Weathering pits form on various rock types worldwide and often contain unique ecosystems in periodically flooded or desiccated depressions. However, little is known about soil formation in such pits. Here, we investigated two weathering pits (WP1 and WP2) on the summit of Enchanted Rock, a granitic exfoliation dome in central Texas. We aimed at unravelling the origin of the parent material, evaluating evidence for dating the soil development, and identifying the major soil forming processes. We sampled five soil profile cores in each pit and analyzed diverse soil properties, such as C and N contents, pH, exchangeable cations, texture, and iron oxides. In addition, we performed energy dispersive X-ray spectroscopy and applied optically stimulated luminescence (OSL) and ¹⁴C dating analyses. Both pits were affected by redoximorphic features and organic matter accumulation (2.5 ± 1.4% C in the topsoil). WP1 revealed Na accumulation in the subsoil and pronounced translocation of clay minerals, which accumulated at the bottom (up to 50% clay in the subsoil, 13–34% in topsoil). Such processes were absent in WP2, in which clay contents and their variations were comparatively small (16–25%). Here, acidic and nutrient poor soil horizons (pH 4.0–4.4, 0.5–1.5% C, 4.1–4.6 mg kg⁻¹P) alternated several times with nutrient rich and neutral soil horizons (pH 5.1–5.6, 2.0–2.5% C, 23–33 mg kg⁻¹P). This phenomenon was observed down to the bottom of the pit. We conclude that the parent material for soil development consists of three sources: autochthonous material from in-situ weathering of the solid rock, granitic grus particles from upslope positions, and eolian sediments from the area surrounding Enchanted Rock. Phases of sedimentation may have alternated with phases of stability and topsoil formation, resulting in buried former topsoils. OSL dating revealed that sedimentation began not later than 5110 years ago in 42 cm depth of WP1 and 2290 years ago in 26 cm depth of WP2. Due to contamination by younger carbon, ¹⁴C dates underestimate the beginning of soil development. The intensity of post sedimentary soil forming processes (clay mineral translocation, sodium enrichment, ferrolysis, organic matter accumulation) depends on the age of the pit and on its morphology, i.e. on the possibility of water and dissolved substances running off.

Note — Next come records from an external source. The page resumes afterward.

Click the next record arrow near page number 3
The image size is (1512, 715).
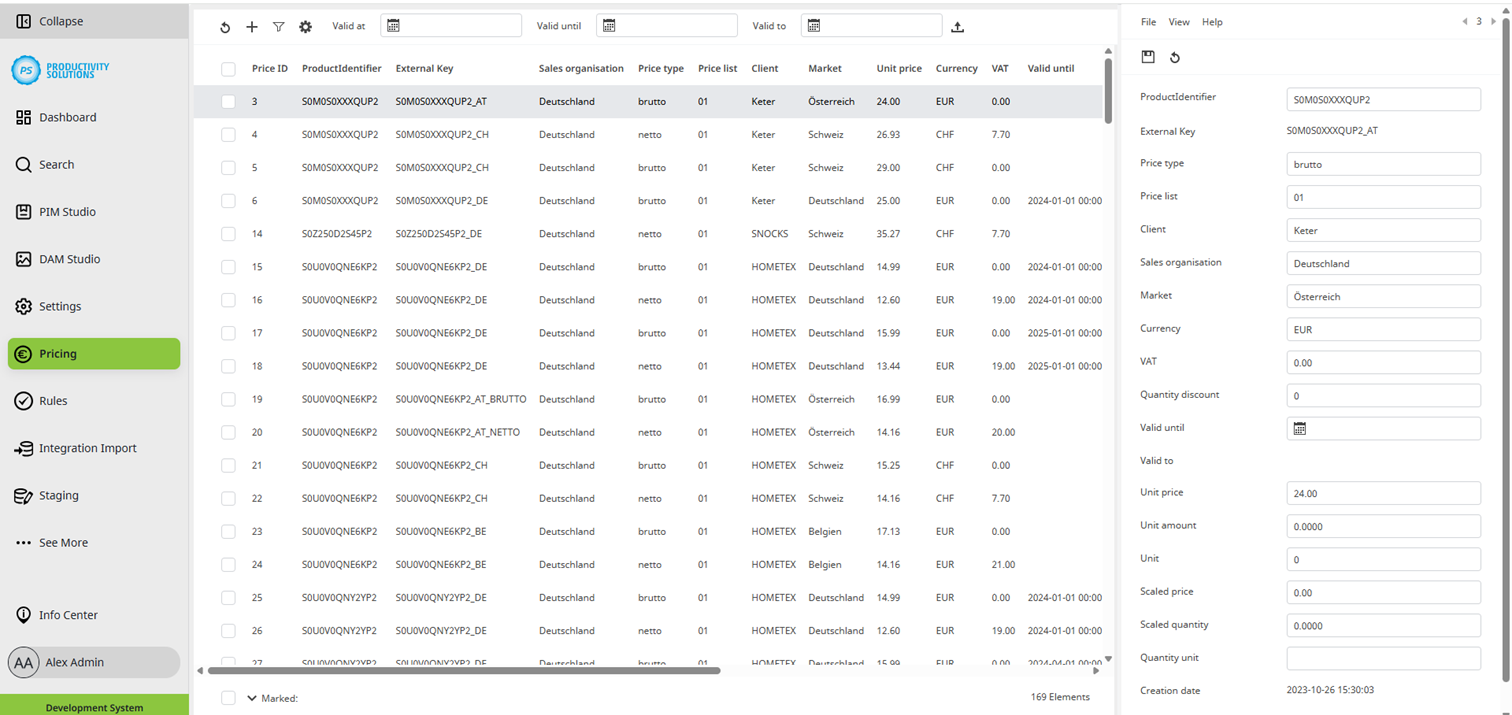click(x=1491, y=20)
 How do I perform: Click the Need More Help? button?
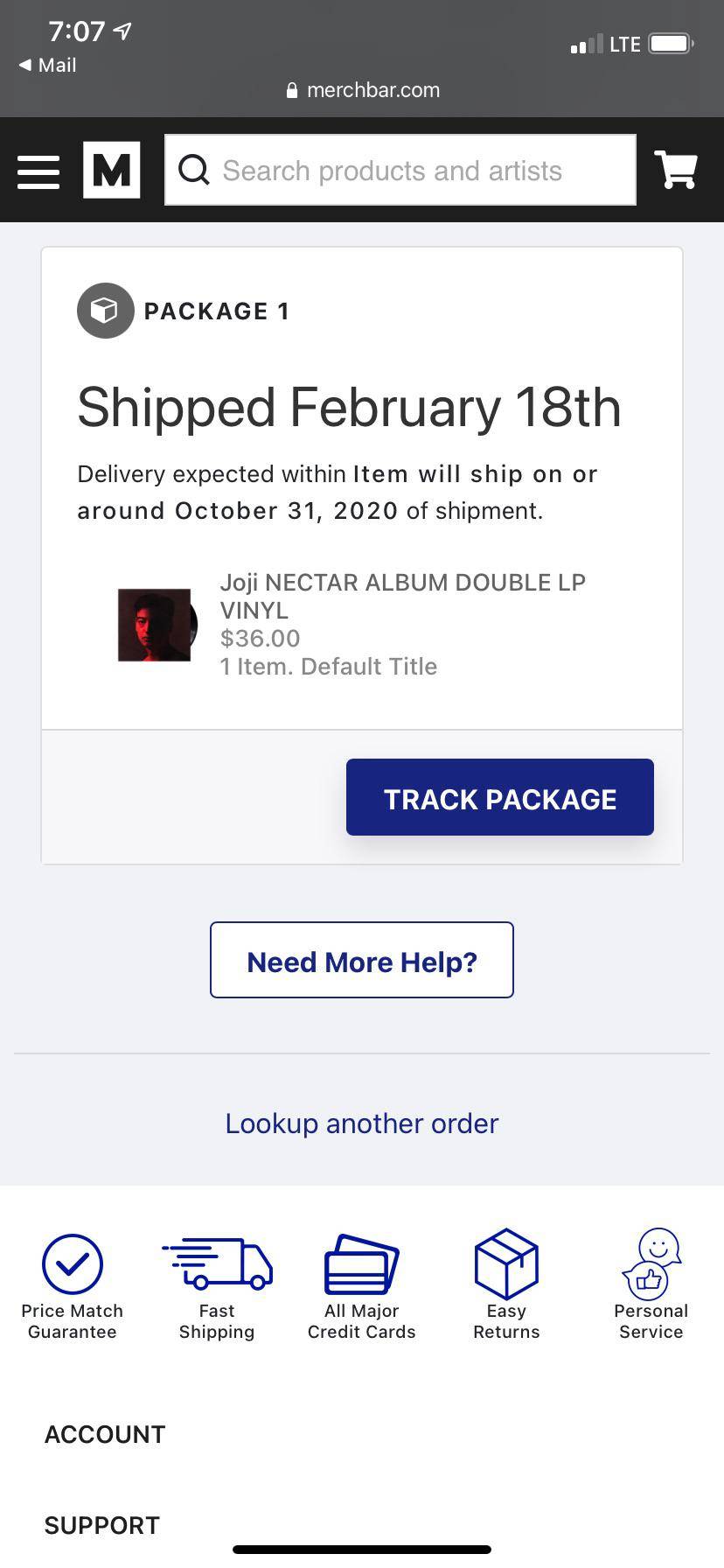[362, 960]
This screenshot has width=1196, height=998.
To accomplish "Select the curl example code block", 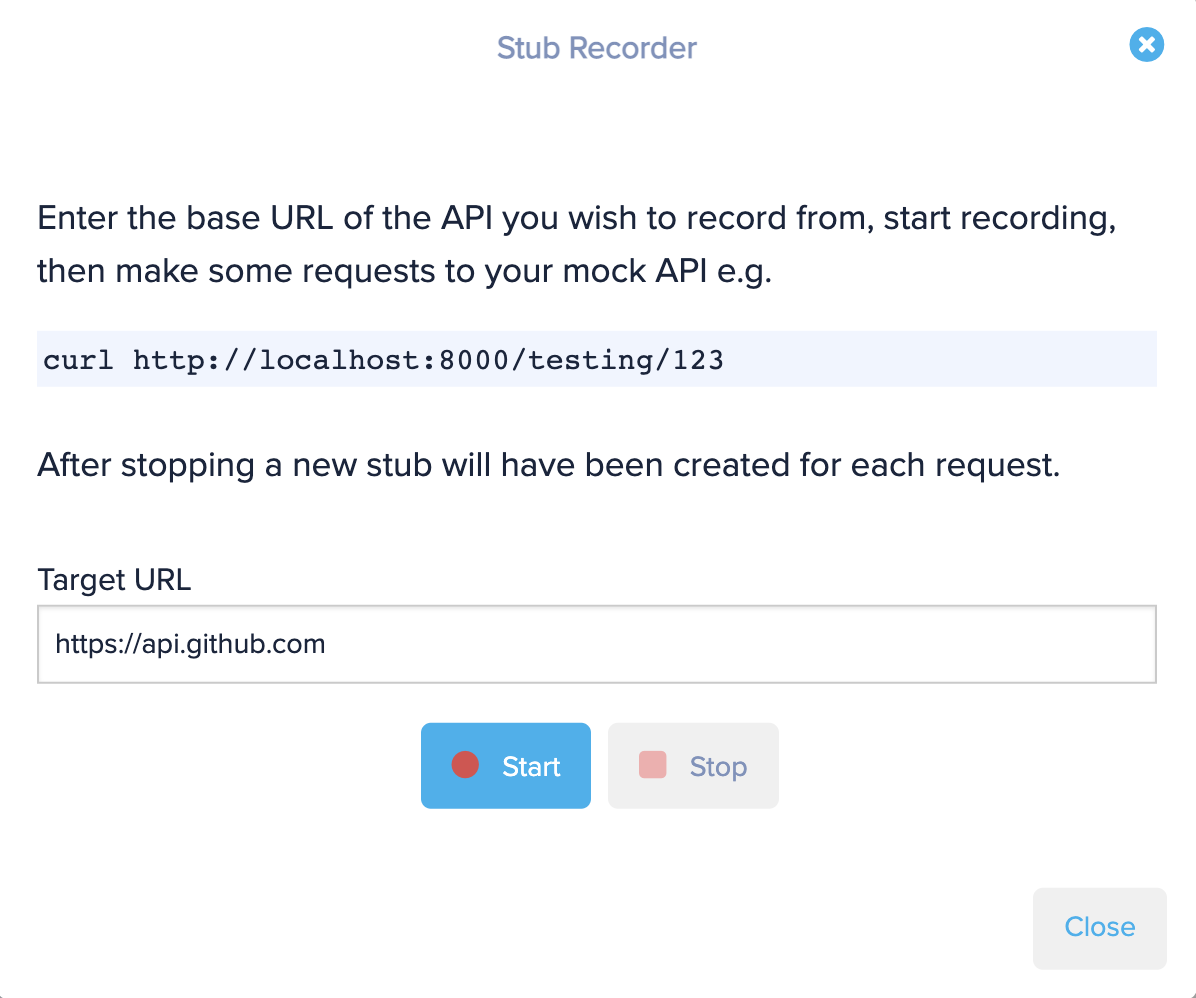I will (596, 359).
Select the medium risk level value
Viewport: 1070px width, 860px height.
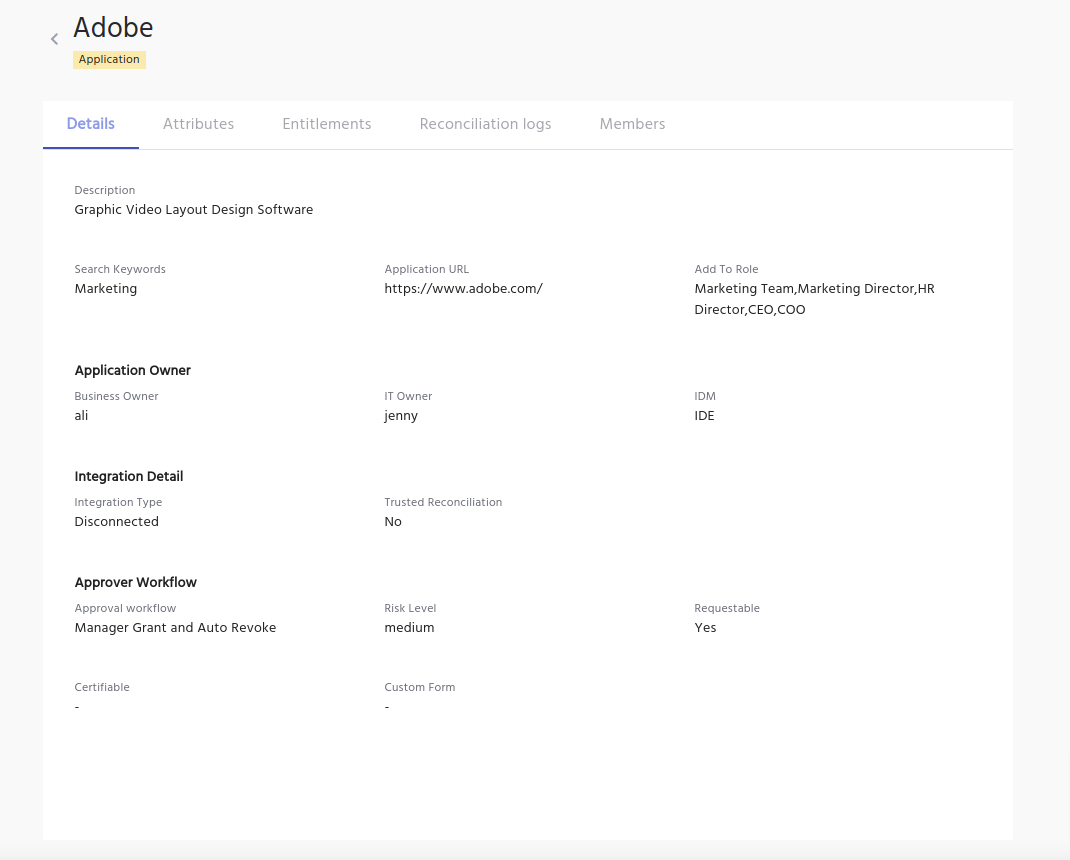[409, 628]
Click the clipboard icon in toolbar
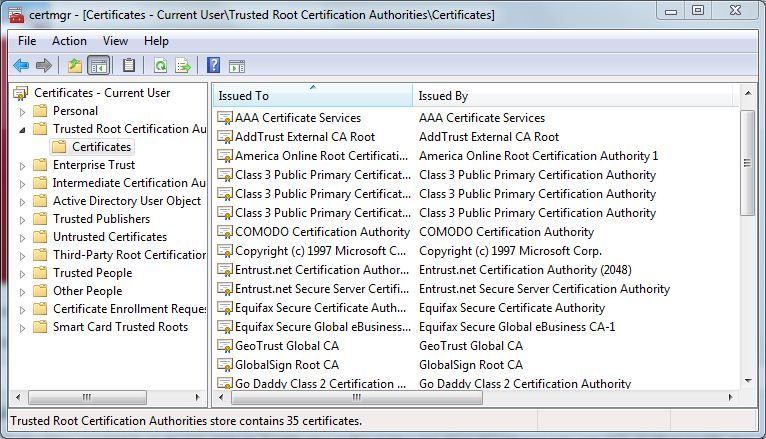Viewport: 766px width, 439px height. point(128,66)
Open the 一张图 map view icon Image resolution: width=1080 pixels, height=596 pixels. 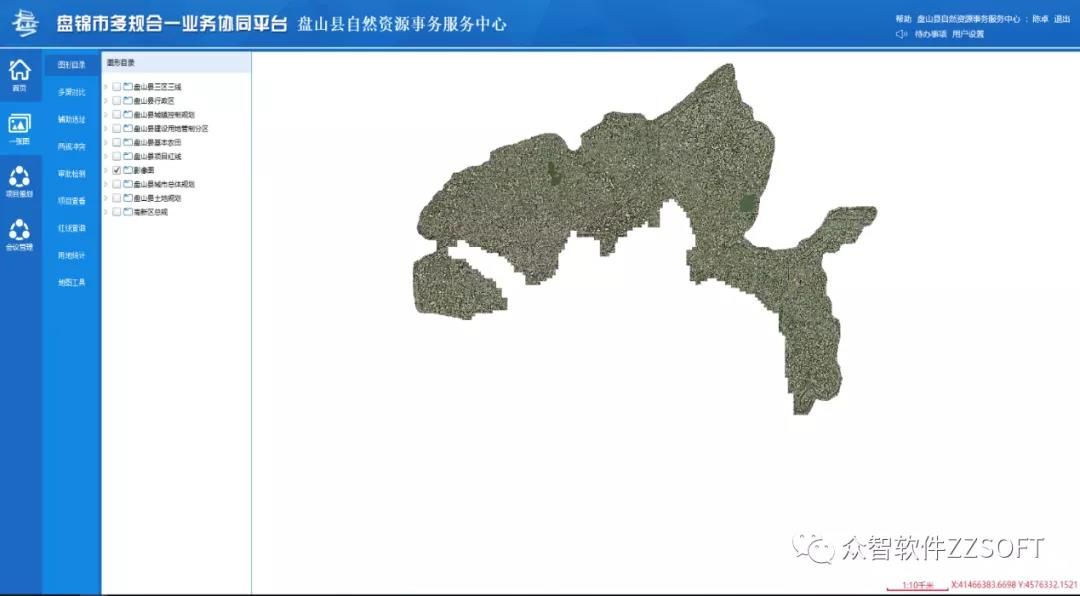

风化坑遍布全球各种岩石，通常在周期性淹没或干燥的洼地中包含独特的生态系统。然而，关于这种坑中土壤形成的了解很少。在这里，我们研究了位于得克萨斯州中部的花岗岩剥落圆顶Enchanted Rock的山顶上的两个风化坑（WP1和WP2）。我们的目的是弄清母体材料的起源，评估与土壤发育年代相关的证据，并确定主要的土壤形成过程。我们对每个坑中的五个土壤剖面核心进行了采样，并分析了各种土壤特性，例如碳和氮含量，pH，可交换阳离子，质地和氧化铁。此外，我们进行了能量色散X射线光谱分析，并应用了光激发发光（OSL）和¹⁴C约会分析。两个坑都受到氧化还原形态特征和有机质积累（表土中2.5±1.4％C）的影响。WP1揭示了Na在地下土壤中的富集和黏土矿物的明显迁移，这些矿物在地下积聚（地下土壤中粘土的含量高达50％，表层土壤中的含量高达13–34％）。WP2中没有这样的过程，其中粘土含量及其变化相对较小（16–25％）。在这里，酸性和营养不良的土壤层（pH 4.0–4.4、0.5–1.5％C，4.1–4.6 mg kg ^-1 P）与营养丰富的土壤层和中性土壤层（pH 5.1–5.6、2.0–2.5％C ）交替出现几次，23–33 mg kg ^-1P）。观察到这种现象直至坑的底部。我们得出的结论是，土壤发育的母体材料包括三个来源：固体岩石原位风化的原生物质，上坡位置的花岗岩团粒颗粒以及附魔岩周围的风积物。沉积阶段可能与稳定阶段和表土形成阶段交替出现，从而导致前表土被掩埋。OSL测年表明，沉积不早于5110年前开始于WP1的42厘米，而2290年前开始于WP2的深度。由于年轻的碳污染，¹⁴碳日期低估了土壤发展的开始。沉积后土壤形成过程的强度（粘土矿物的迁移，钠富集，铁解作用，有机物质的积累）取决于矿坑的年龄及其形态，即取决于水和溶解性物质流失的可能性。